Aprender habilidades culinarias desde niño es la mejor manera de proyectar un futuro autónomo y saludable
Una persona que sabe cocinar tiene más recursos para dirigir su propia vida, para alimentarse de manera más saludable, para prevenir enfermedades y, en definitiva, para ser más feliz.
De ahí la importancia de la adquisición de habilidades culinarias desde la infancia, de la misma manera que se considera fundamental la adquisición de otros muchos conocimientos claves en su desarrollo personal futuro. Lo crucial es que el niño se familiarice con los productos frescos, conozca su olor color, textura… y origen; que los conecte con la naturaleza donde han crecido, así como con los procesos que, mediante la cocina, se convierten en alimentos beneficiosos para el cuerpo humano. Y esto no solo es importante en el caso de los niños. Hoy, en este trepidante mundo, delegamos en muchas ocasiones nuestra alimentación en la industria, cuyo objetivo principal no es cuidarnos ni proporcionarnos una comida saludable, sino atender a su cuenta de resultados. Como señala el investigador Michael Polland, «la idea de que los alimentos están conectados con la naturaleza, el trabajo humano o la imaginación es difícil de concebir cuando nos llegan en un paquete totalmente preparados», sin saber cómo, por quién y, lo más importante, con qué añado yo.
Y tan importante es que ayuden en la cocina como que acudan -siquiera ocasionalmente- con sus padres a hacer la compra. Que conozcan la abismal diferencia que existe entre la zona de verduras y frutas, la pescadería o la carnicería, de los lineales donde se exponen los alimentos procesados procedentes de la industria alimentaria. Es preocupante observar el contenido de muchos de los carritos en las colas ante los cajeros de los supermercados: abundan los ‘empaquetados’, las salsas preparadas, los refrescos azucarados, la bollería industrial, los alimentos preparados.

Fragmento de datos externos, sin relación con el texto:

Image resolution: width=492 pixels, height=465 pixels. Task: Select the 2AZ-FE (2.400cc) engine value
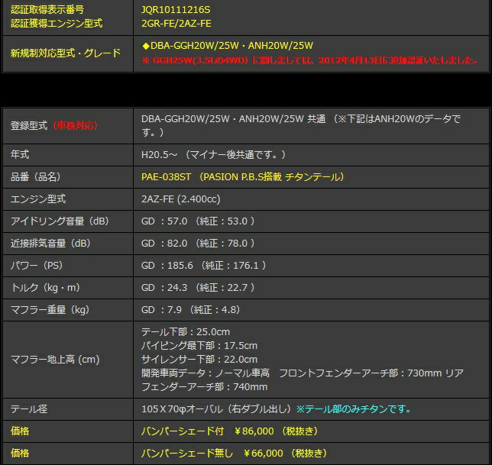180,199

Si un niño no cocina o acompaña a sus padres a la compra difícilmente discriminará entre un producto fresco cocinado y uno industrial, cargado de grasas y, sobre todo, azúcares. Ambos aparecerán sobre la mesa como por arte de magia, ambos sin su intervención previa. A sus ojos la comida –toda, venga de dónde venga– se convertirá en una especie de abstracción: un tetrabrick de leche tendrá para ellos el mismo origen que una pizza congelada: el lineal del súper, en ningún caso una vaca. El problema se agudiza si pensamos que nuestra adscripción a la comida preparada y a los productos industriales tienen otro efecto negativo: la disolución de la institución de la comida compartida en el hogar. Esa ‘comida’ preparada o lista para servir no exige ya un horario común y favorece la disgregación ante la mesa. Una mala noticia porque es en esas comidas familiares cuando los niños aprenden a conversar, a escuchar, a comer y a cuidarse. El ya mencionado Polland habla de «las contradicciones culturales del capitalismo», es decir, «su tendencia a socavar las formas sociales estabilizadoras de las que depende».

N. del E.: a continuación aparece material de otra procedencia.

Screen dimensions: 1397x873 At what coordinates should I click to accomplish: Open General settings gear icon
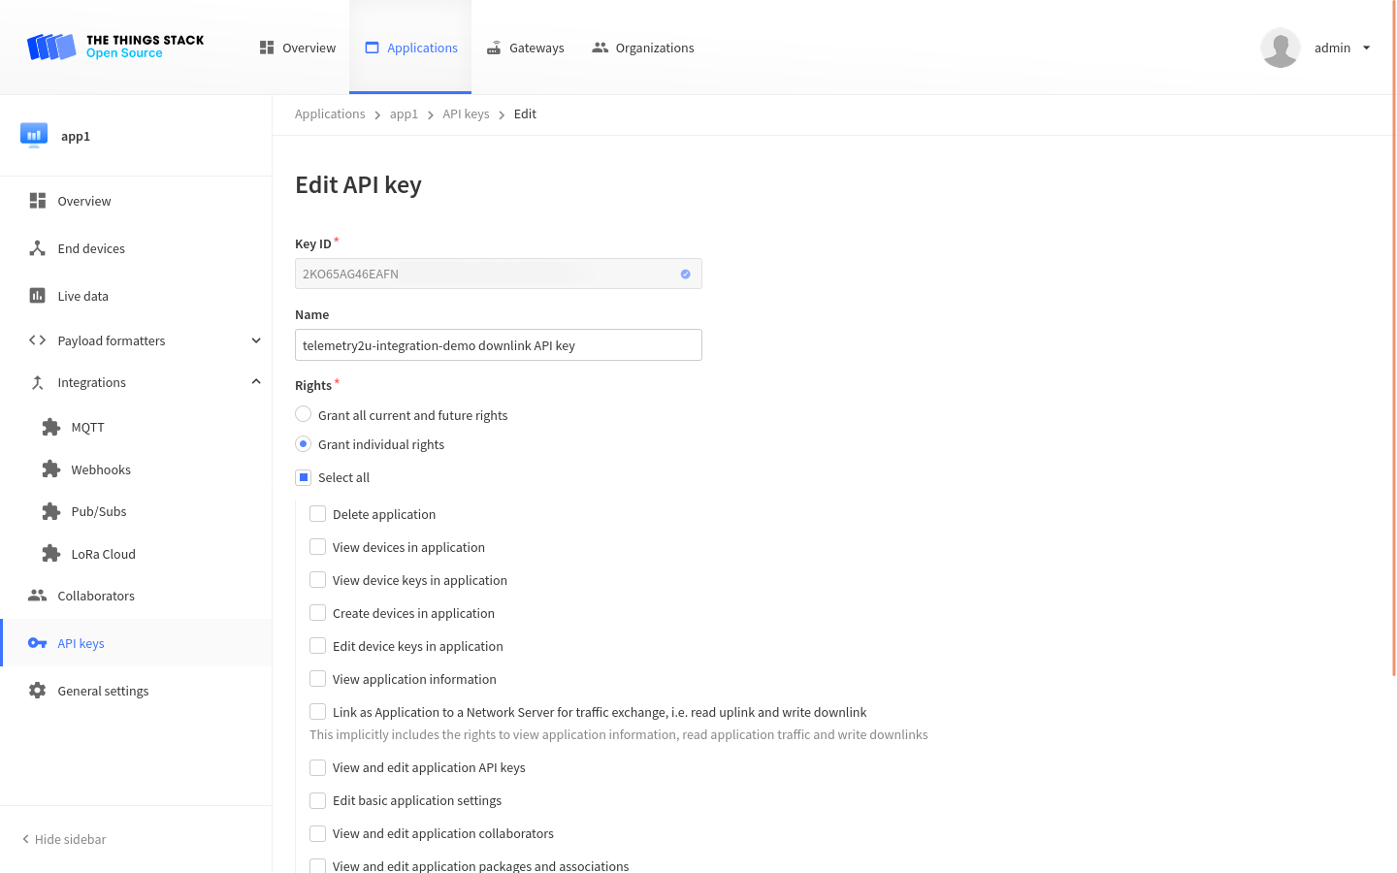(36, 690)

Y es que, además, los niños son presa fácil de los ‘trucos’ del marketing alimentario y de las manipulaciones de la industria para lograr mayores cotas de ventas. En 2008 el catedrático de psicología experimental de Oxford, Charles Spence, realizó un estudio sobre la sonoridad de las patatas fritas. Como lo oyen. Y él y su equipo llegaron a la conclusión de que aumentando la sonoridad que provocan unas patatas fritas al morderlas hacía que fueran percibidas por el consumidor como un 15% más crujientes y frescas. La industria se aplicó al cuento y encontró la manera de incrementar esa cualidad, con un inmediato reflejo en las ventas. Algunas bolsas cuando se manipulaban elevaban un sonómetro a los 100 decibelios, similar al volumen de un camión en marcha o de una banda de rock. Si unimos a eso la sal y las grasas, las convierten, como todos hemos comprobado empíricamente en un producto adictivo.

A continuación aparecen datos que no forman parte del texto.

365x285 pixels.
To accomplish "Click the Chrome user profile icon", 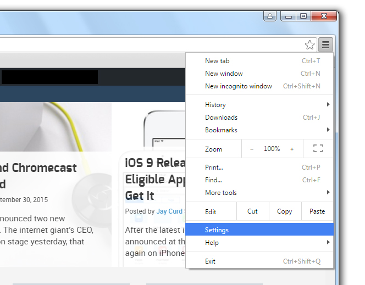I will click(x=270, y=16).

Es verdad que los padres lo tienen difícil, aunque hay trucos avalados por la gastrofísica. Una investigación concluyó que niños de ocho a once años de edad comieron dos veces más zanahorias «de visión de rayos X» que de «zanahorias normales». Si sabemos que a nuestros hijos no les gusta mucho una determinada verdura, sirvámosla en un plato grande –al contrario de lo recomendable cuando un adulto tiene que hacer dieta–; percibirá como mucho menor la cantidad que debe comer. El diseño de los recipientes también tiene su importancia: por ejemplo, si servimos la comida a los niños en cajas de cartón como las de los Burger, la comida les sabrá mejor, sostienen los gastrofísicos.
El sabor no está en la boca, está en el cerebro. Es el resultado combinado de todas nuestras percepciones sobre la comida y lo que la rodea en el momento de ingerirla. Educar esa percepción desde niños es vital para determinar cómo se enfrentará a la comida el resto de su vida y, por tanto, su salud.